From what I hear, people just got suspicious after the reactions from the spectators and other competitors from the same round. I don't think this is something you can avoid. The main thing is that no real information about the scramble was passed on.


----------



## Doudou (Nov 11, 2008)

jazzthief81 said:


> AvGalen said:
> 
> 
> > I am familiar with the rules, that is why I asked. To be precise, 4b says:
> ...



The fact that someone broke the WR before you go is more than a main thing on 2x2. If was 75% sure it was LL skip, but if someone would have had a 1.xx before, I would have forgotten the other 25%.


----------



## jazzthief81 (Nov 11, 2008)

Doudou said:


> The fact that someone broke the WR before you go is more than a main thing on 2x2. If was 75% sure it was LL skip, but if someone would have had a 1.xx before, I would have forgotten the other 25%.



... but you would have told the WCA it was unfair that you beat the WR and not have it validated, right?

Well than we should just completely abandon the 2x2x2 single WR since there is no fair way of beating it in the current conditions.


----------



## DavidCalvo (Nov 11, 2008)

jazzthief81 said:


> The main thing is that no real information about the scramble was passed on.

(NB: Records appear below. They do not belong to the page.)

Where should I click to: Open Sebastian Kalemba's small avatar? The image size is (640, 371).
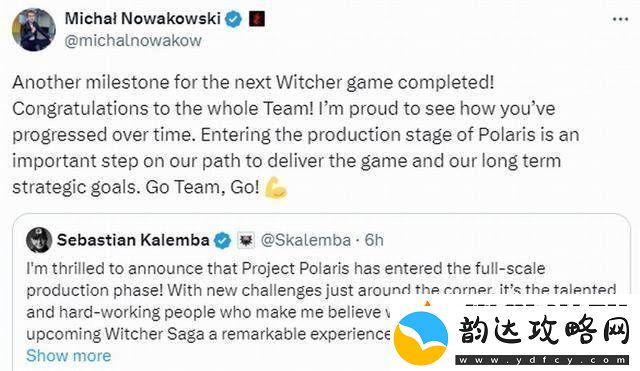[x=39, y=240]
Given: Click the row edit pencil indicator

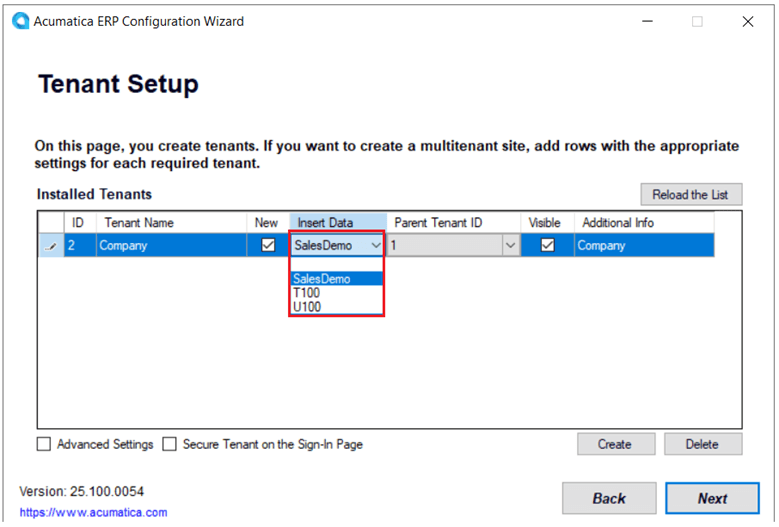Looking at the screenshot, I should (51, 246).
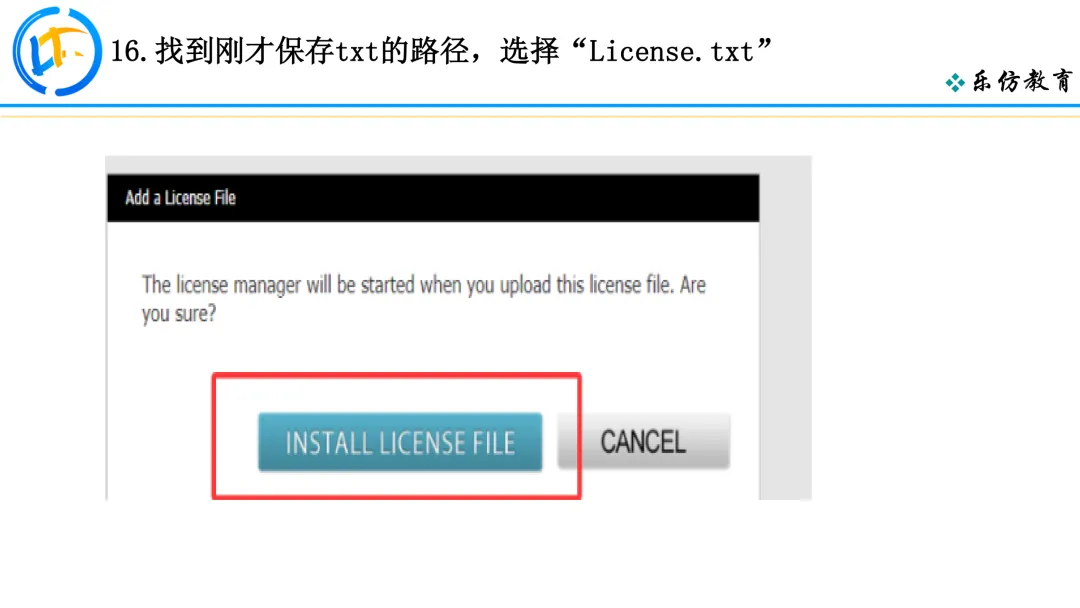Click the "you sure?" text line
The height and width of the screenshot is (608, 1080).
[x=179, y=314]
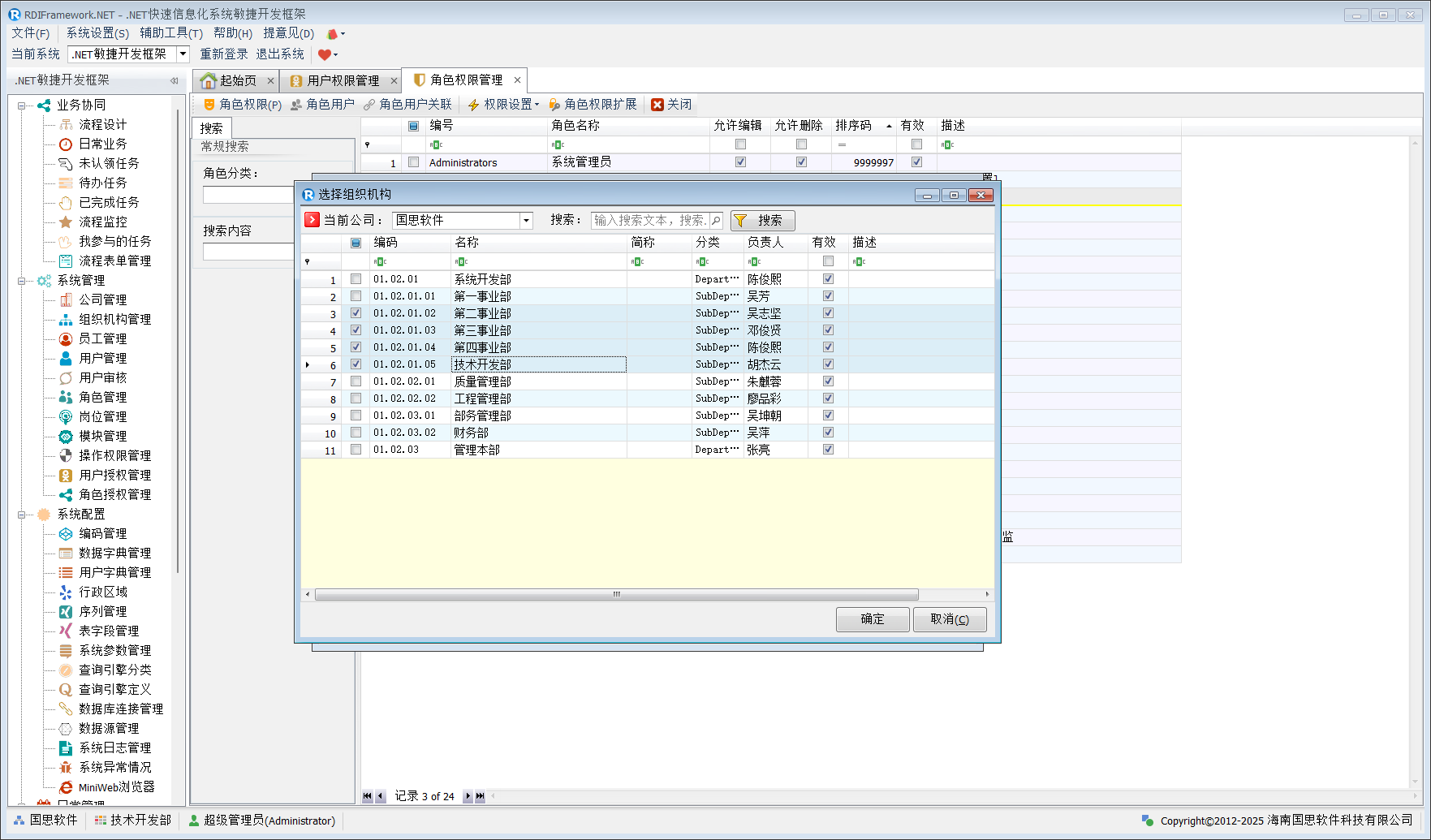This screenshot has width=1431, height=840.
Task: Click the dialog's horizontal scrollbar thumb
Action: coord(616,595)
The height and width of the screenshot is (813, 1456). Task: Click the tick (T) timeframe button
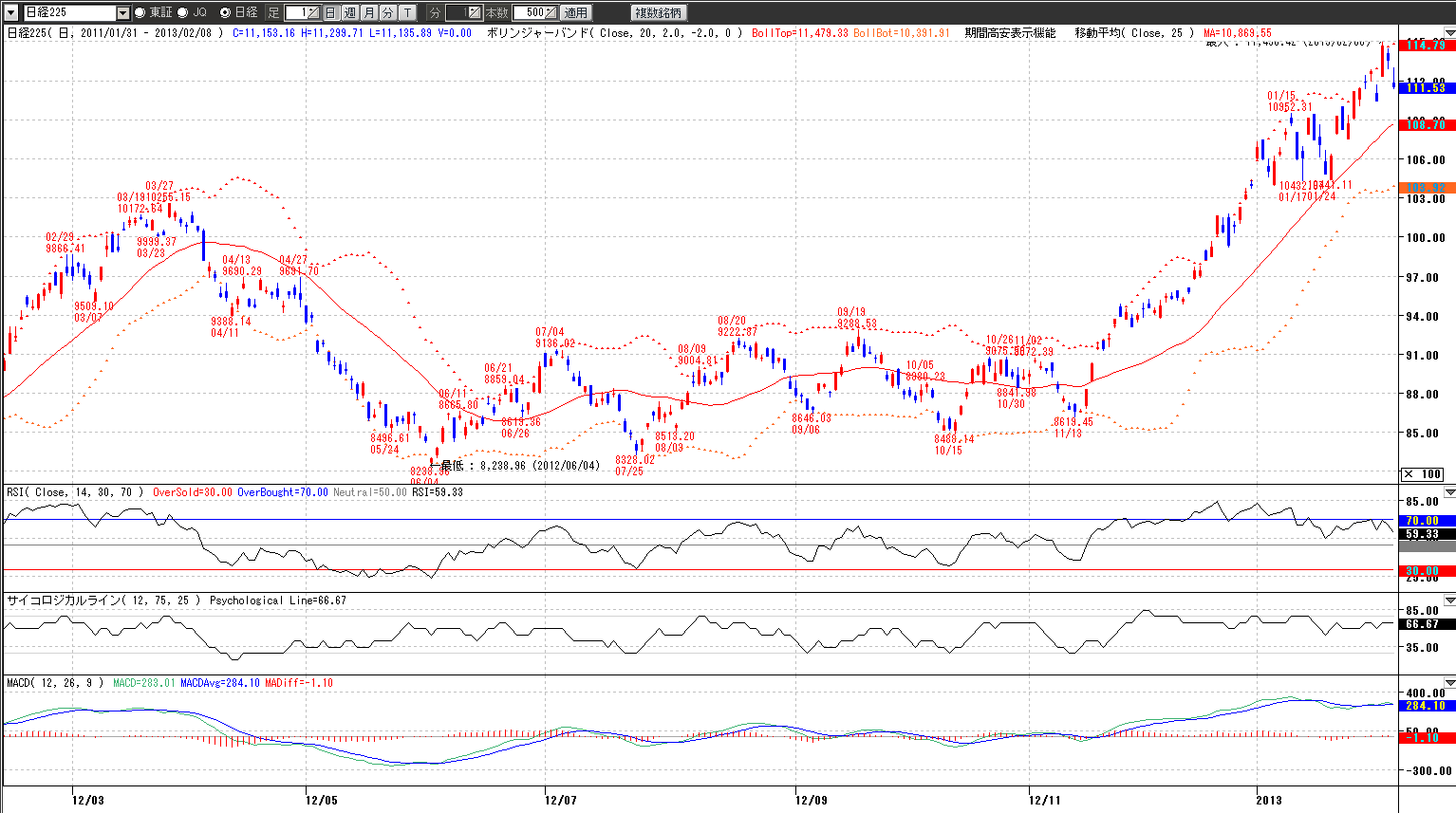pyautogui.click(x=407, y=12)
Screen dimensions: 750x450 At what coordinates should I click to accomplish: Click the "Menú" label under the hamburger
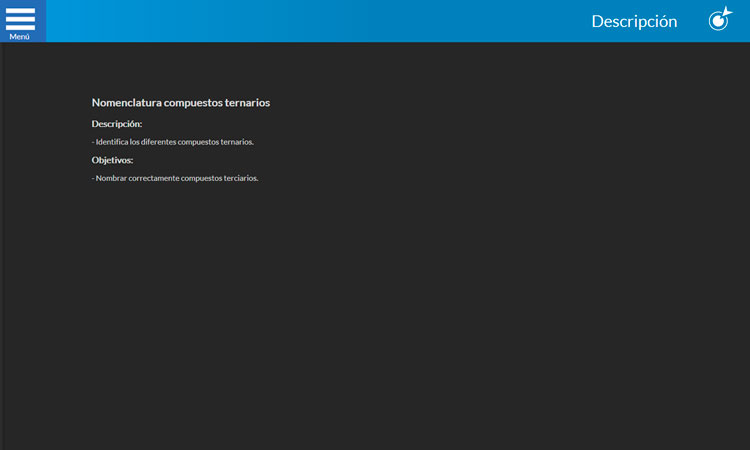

As far as I have been told (first hand information) at least one of the competitors already knew the SOLUTION of the solve before starting, and he was practicing and kidding about getting the WR and then getting the solve-time cancelled because of the cheat.

Difficult to take an overall decission, anyway.... Personally I'd cancel the whole event, since some rules seemed to be violated...


----------



## jazzthief81 (Nov 11, 2008)

DavidCalvo said:


> jazzthief81 said:
> 
> 
> > The main thing is that no real information about the scramble was passed on.
> ...



Now, that's bad!  For me that makes it totally not done to accept the results of this round and that would be unfair because Edouard deservedly got the average WR.


----------



## DavidCalvo (Nov 11, 2008)

Of course Edouard deserves his WR average! I have no doubts on it.


----------



## Doudou (Nov 11, 2008)

jazzthief81 said:


> Doudou said:
> 
> 
> > The fact that someone broke the WR before you go is more than a main thing on 2x2. If was 75% sure it was LL skip, but if someone would have had a 1.xx before, I would have forgotten the other 25%.
> ...



Well... That's hard to say. As soon as I finished my cube, I went to Clément and told him that we should delete this scramble. He told me that it already happened and most of the people thought that the scramble should have been kept. 

Let's forget this (what is still called a) "WR".


----------



## Erik (Nov 11, 2008)

Doudou said:


> The fact that someone broke the WR before you go is more than a main thing on 2x2. If was 75% sure it was LL skip, but if someone would have had a 1.xx before, I would have forgotten the other 25%.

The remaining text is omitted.